Wherever "agent" appears in the records below, copy the line that holds it.

[Start of Attachment]

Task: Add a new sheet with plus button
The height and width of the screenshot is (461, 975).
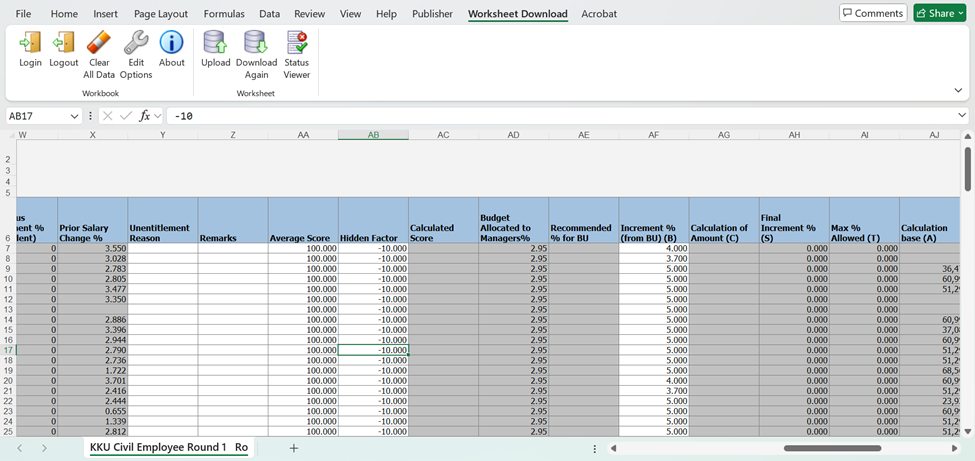Action: 294,448
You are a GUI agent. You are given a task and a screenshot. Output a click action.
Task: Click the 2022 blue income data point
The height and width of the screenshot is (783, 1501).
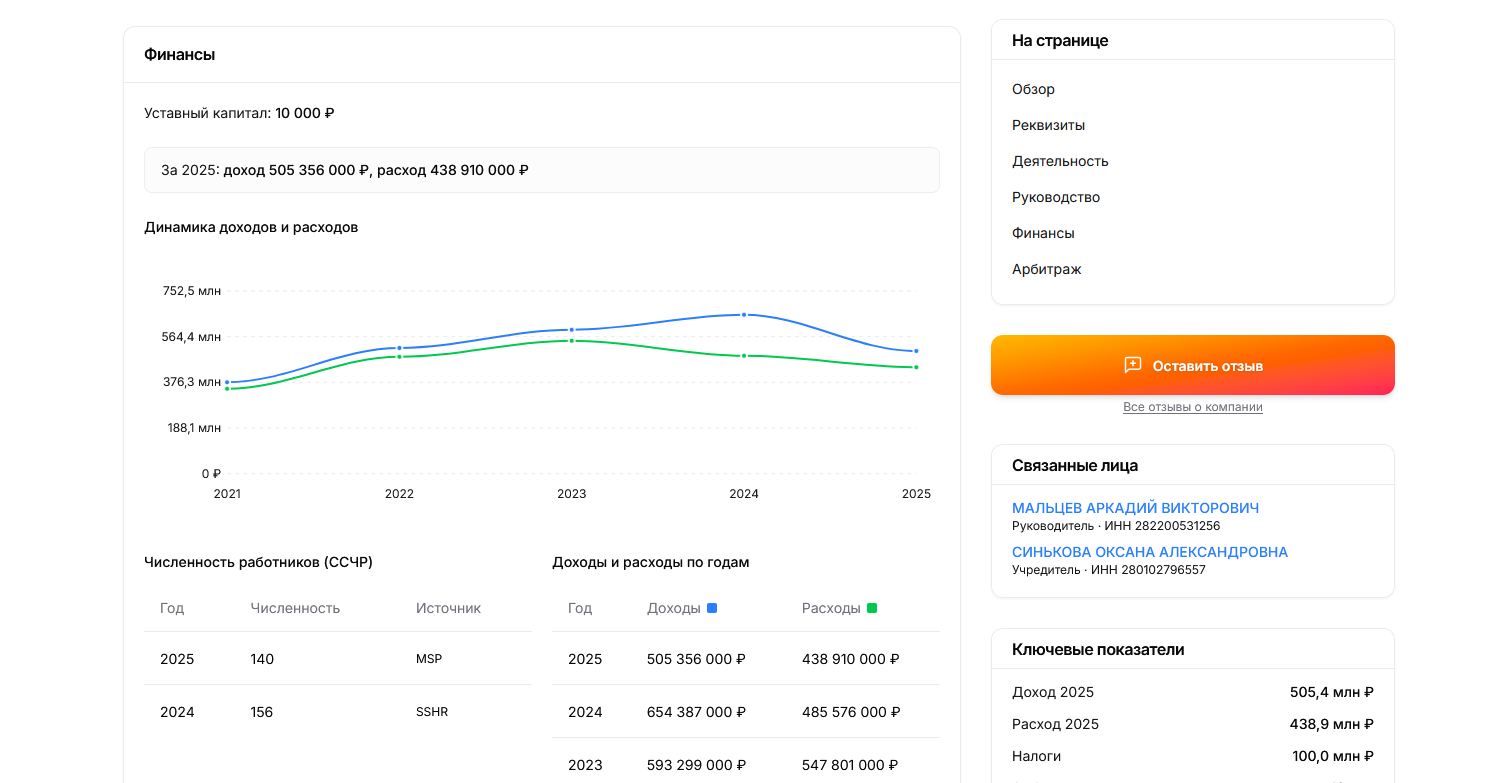399,348
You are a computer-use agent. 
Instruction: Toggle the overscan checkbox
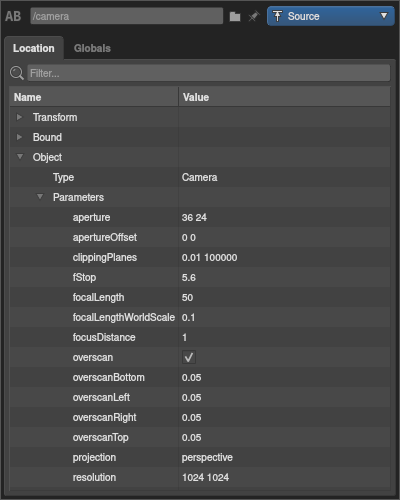click(x=189, y=357)
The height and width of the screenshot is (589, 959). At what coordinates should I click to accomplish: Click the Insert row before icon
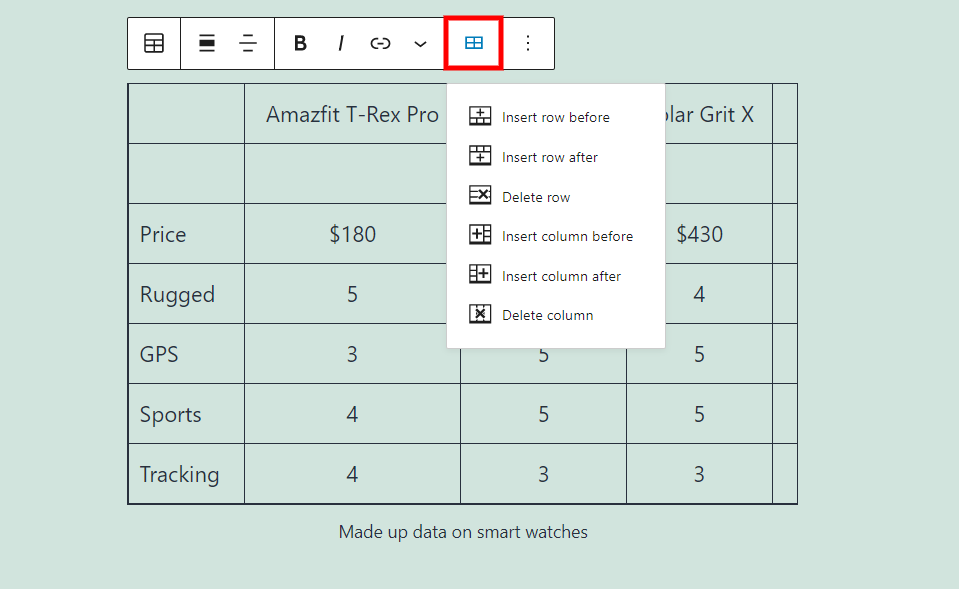[480, 116]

[End of Attachment]

Your solution ->
You are a GUI agent. You are given a task and a screenshot. Output a click action.
You are a computer-use agent. 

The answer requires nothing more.